:: SUPPLIED ENTRIES ::
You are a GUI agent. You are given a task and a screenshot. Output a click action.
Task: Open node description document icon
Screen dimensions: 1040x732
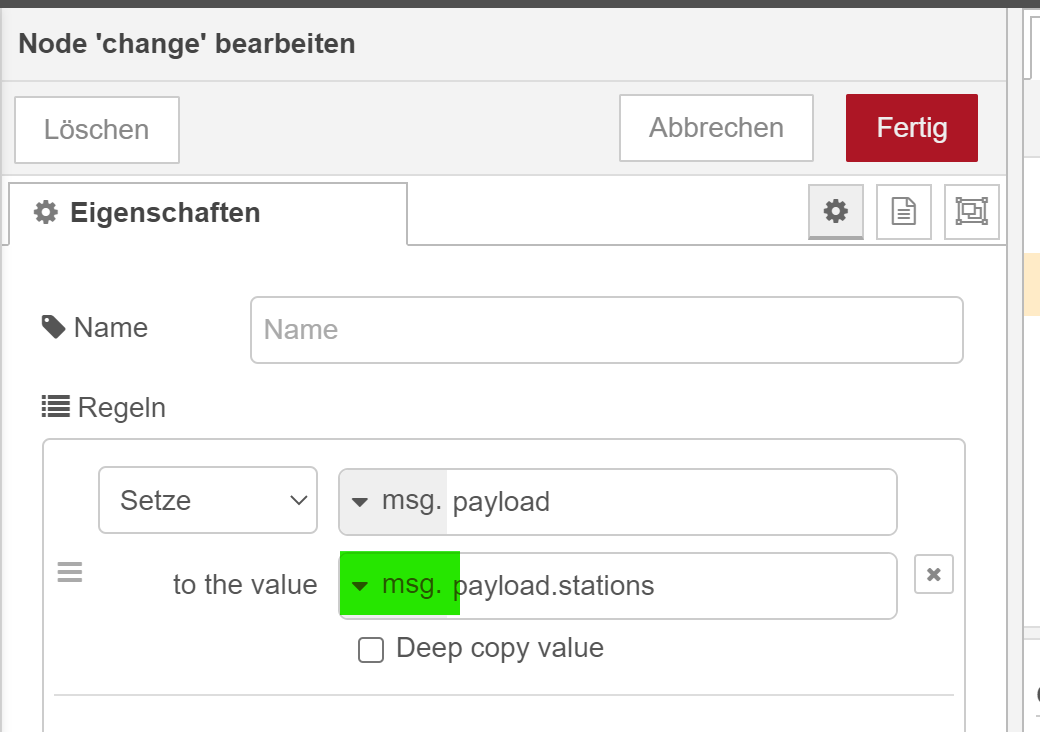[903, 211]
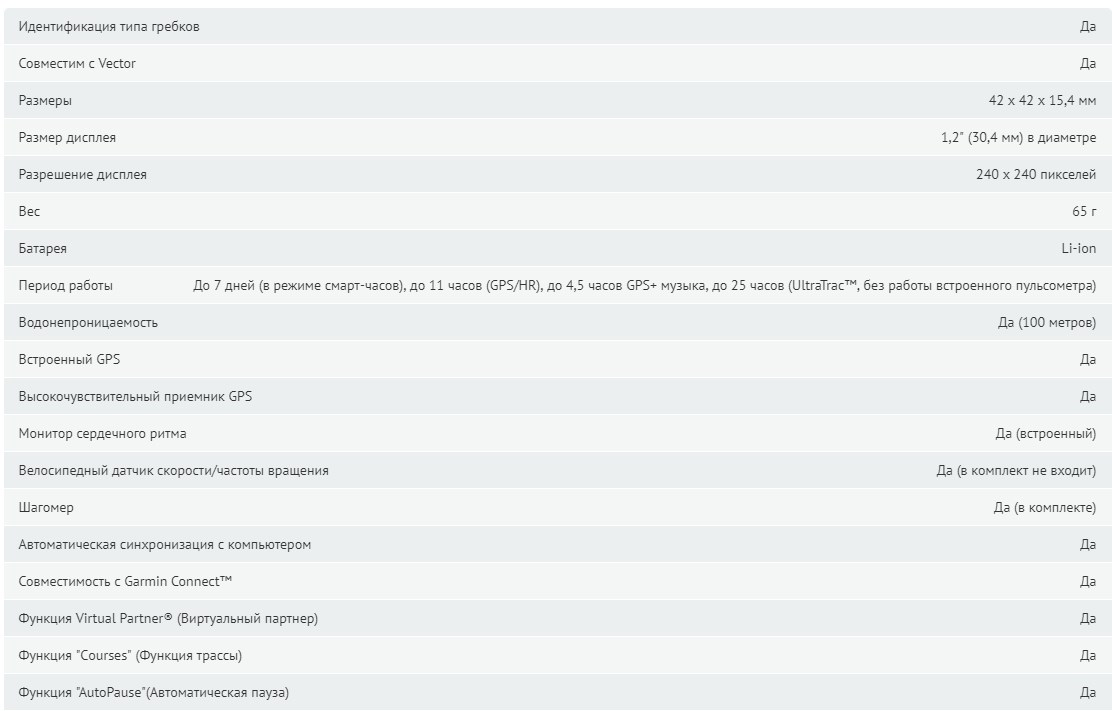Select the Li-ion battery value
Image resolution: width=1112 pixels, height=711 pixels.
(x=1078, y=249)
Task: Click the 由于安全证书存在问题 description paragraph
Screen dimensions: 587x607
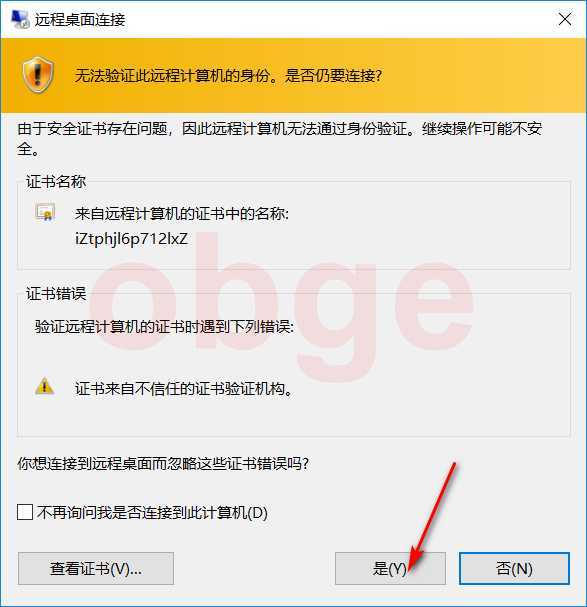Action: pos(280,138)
:::
:: SUPPLIED ENTRIES ::
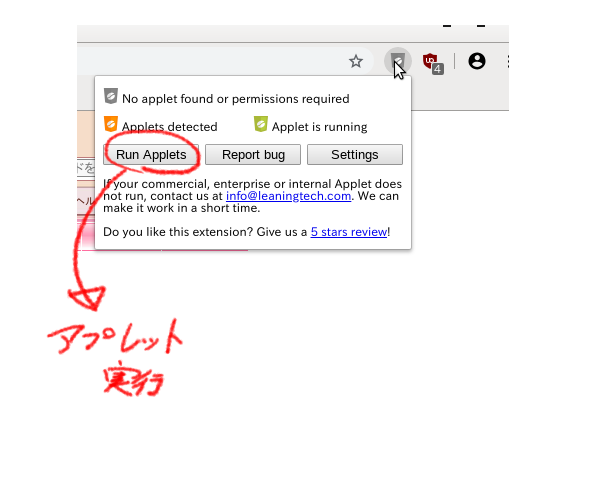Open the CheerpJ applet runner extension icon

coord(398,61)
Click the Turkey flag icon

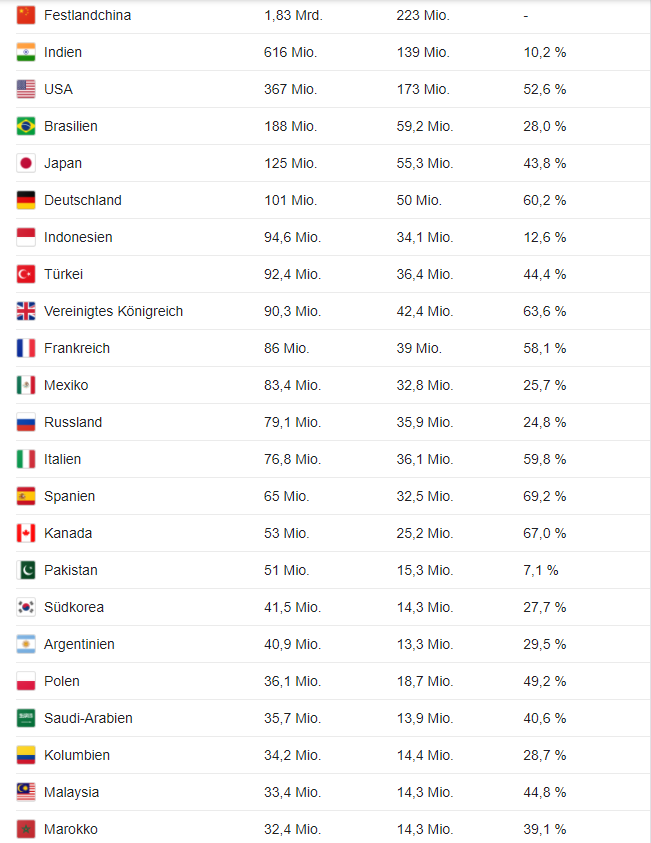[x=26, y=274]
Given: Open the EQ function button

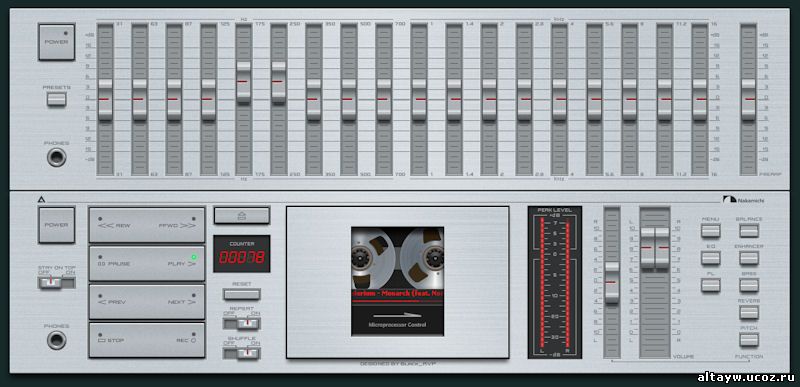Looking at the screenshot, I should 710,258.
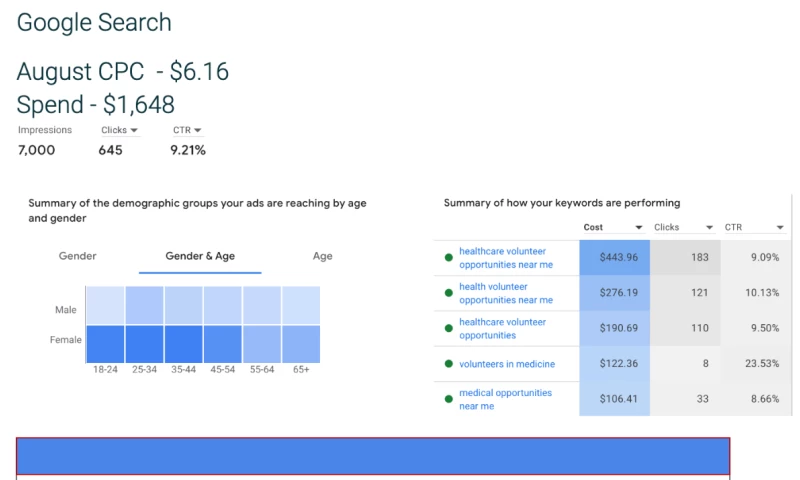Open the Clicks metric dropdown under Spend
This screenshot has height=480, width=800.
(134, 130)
:::
:: SUPPLIED ENTRIES ::
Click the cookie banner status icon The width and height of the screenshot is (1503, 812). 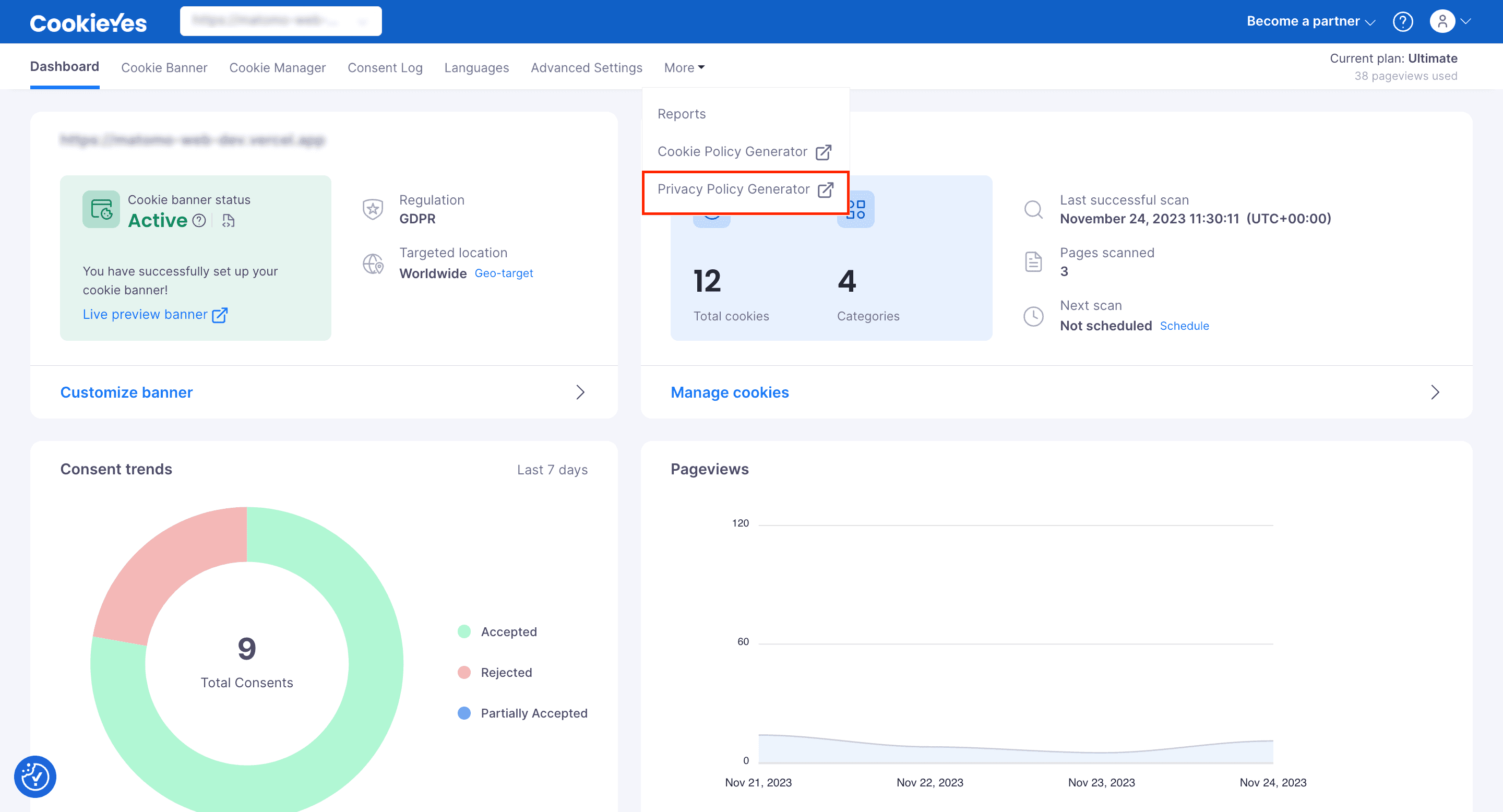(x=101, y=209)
:::
- [YOUR OBJECTIVE]: What is needed is a copy of every line above in which "description" appears.

- [WRITTEN ANSWER]:
Task: Open node description document icon
Task: Click the 由于安全证书存在问题 description paragraph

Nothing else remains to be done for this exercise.